» DIRECTIONS: Write out every line of the records below word for word, but leave out the pictures.

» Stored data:

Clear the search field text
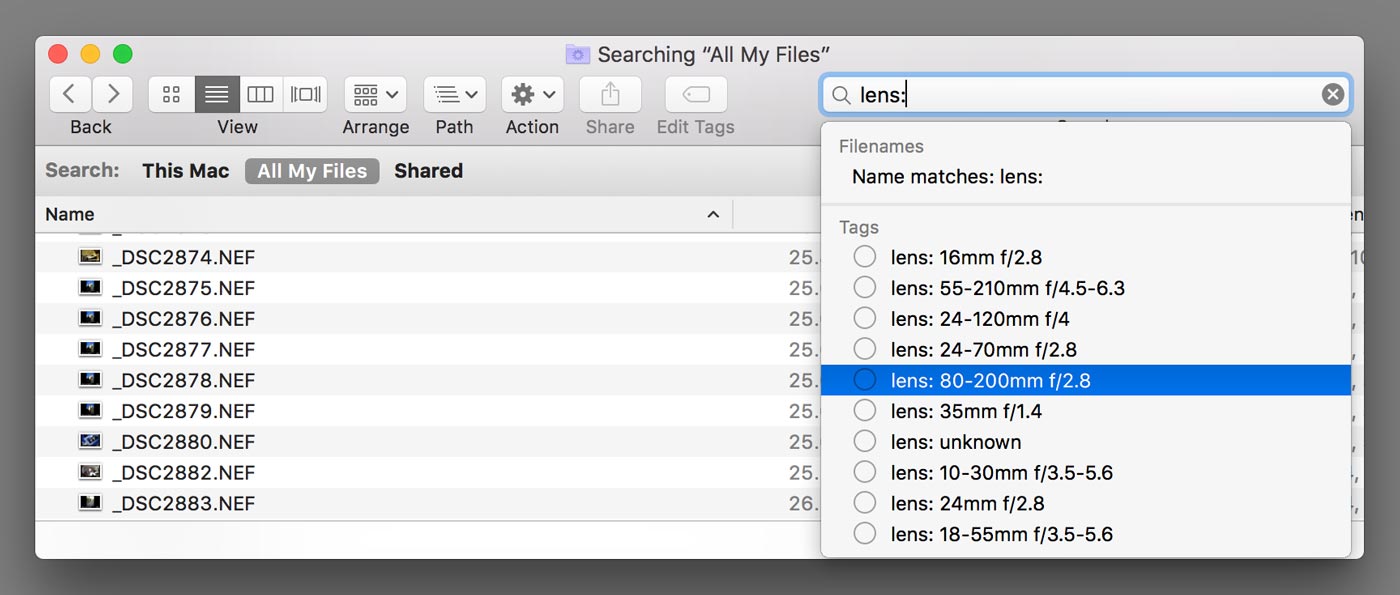The image size is (1400, 595). pos(1332,94)
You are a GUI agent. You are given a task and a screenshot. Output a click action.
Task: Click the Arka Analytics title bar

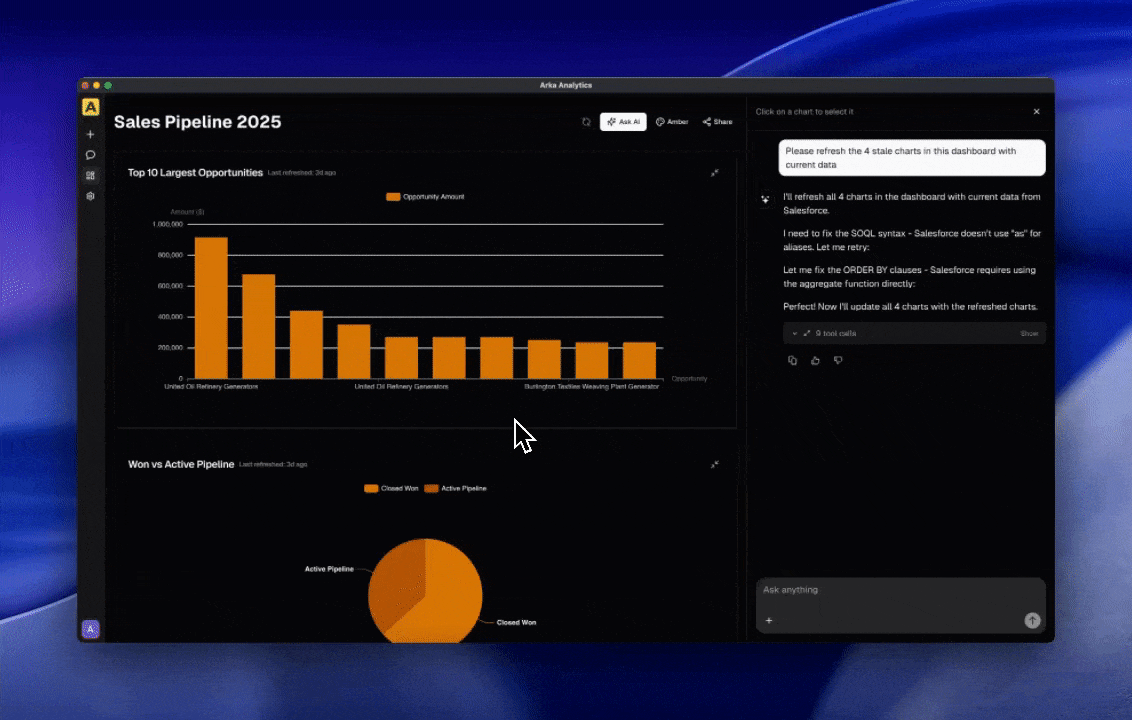coord(566,85)
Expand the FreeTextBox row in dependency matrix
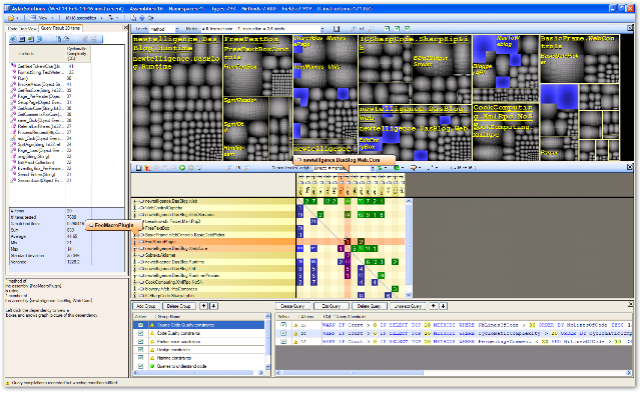Viewport: 640px width, 393px height. click(x=135, y=228)
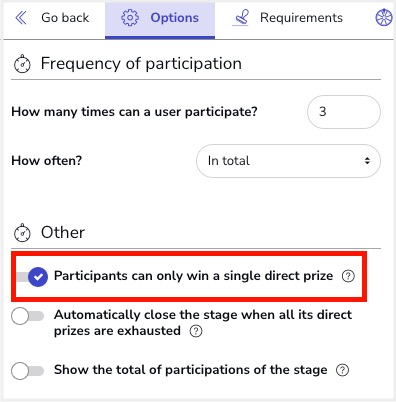This screenshot has height=402, width=396.
Task: Select the Options tab
Action: tap(160, 19)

» EXERCISE OUTPUT:
Clear the search field text
The image size is (1400, 595). pos(1332,94)
You are a GUI agent. You are given a task and a screenshot. Output a click action.
Task: Click the Arka Analytics title bar

coord(566,85)
Expand the FreeTextBox row in dependency matrix
Viewport: 640px width, 393px height. click(x=135, y=228)
This screenshot has height=402, width=396.
Task: Select the Options tab
Action: tap(160, 19)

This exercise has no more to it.